* WHAT IS ASKED:
1: Reproduce the R code question between "replace.value(zdata, c(3), DL[3], 0)" and "c(7), DL[7], 0)", inclusive.
2: For each statement below, decide whether it agrees with the R code question. Answer yes or no and quote the words that decide it.
(a) The first value of the DL vector is 0.5.
(b) The post has three answers.
(c) The poster wants each listed value replaced with 1.
3: Extend the R code question, picking up right after its last line.

* SOURCE EXCERPT:
————

Sean Wheeler
Sean Wheeler

Reputation: 15

Is there a loop I can use to tidy up this code?

replace.value(zdata, c(1), DL[1], 0)  
replace.value(zdata, c(2), DL[2], 0)  
replace.value(zdata, c(3), DL[3], 0)  
replace.value(zdata, c(4), DL[4], 0)  
replace.value(zdata, c(5), DL[5], 0)  
replace.value(zdata, c(6), DL[6], 0)  
replace.value(zdata, c(7), DL[7], 0)  
replace.value(zdata, c(8), DL[8], 0)

I need to change a specific value (which are given in the DL vector) with 0 for each column of the data frame. For example the first value of the DL vector is 0.5 so the first line of the code above changes every 0.5 in the first column of the data frame to 0.

Upvotes: 0

Views: 52

Answers (2)

————

* INFORMATION PROVIDED:
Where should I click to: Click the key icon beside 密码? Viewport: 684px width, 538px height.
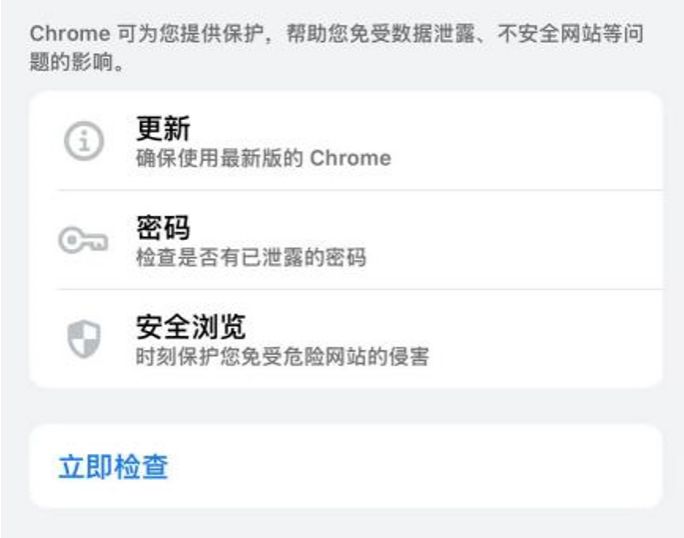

————

* ANSWER LIST:
1:
replace.value(zdata, c(3), DL[3], 0)  
replace.value(zdata, c(4), DL[4], 0)  
replace.value(zdata, c(5), DL[5], 0)  
replace.value(zdata, c(6), DL[6], 0)  
replace.value(zdata, c(7), DL[7], 0)

2:
(a) Yes: "the first value of the DL vector is 0.5"
(b) No: "Answers (2)"
(c) No: "I need to change a specific value (which are given in the DL vector) with 0 for each column of the data frame"

3:
Gregor Thomas
Gregor Thomas

Reputation: 145870

Yes. Let's make some improvements. First of all, c() stands for concatenate, which means to "stick things together". If you only have one thing, you don't need c(). 5 is the same as c(5), "hello" is the same as c("hello"), etc.

A forloop lets you loop over specific values. The values you change in each line of code go from 1 to 8, so we'll loop over that:

for (val in 1:8) {
  replace.value(zdata, val, DL[val], 0)
}

I don't know the replace.value function (and you don't mention what package it's in), but it seem strange that you aren't assigning the results. In base R, you'd do something like this:

zdata[1][zdata[1] == DL[1]] <- 0
zdata[2][zdata[2] == DL[2]] <- 0
...

Using <- to assign the result so it is saved. That would turn into this for loop:

for (val in 1:8) {
  zdata[val][zdata[val] == DL[val]] <- 0
}

Upvotes: 2

zack
zack

Reputation: 5405

If you want to use the tidyverse more explicitly, you can use something like walk

library(tidyverse)
walk(1:8, ~replace.value(zdata, .x, DL[.x], 0))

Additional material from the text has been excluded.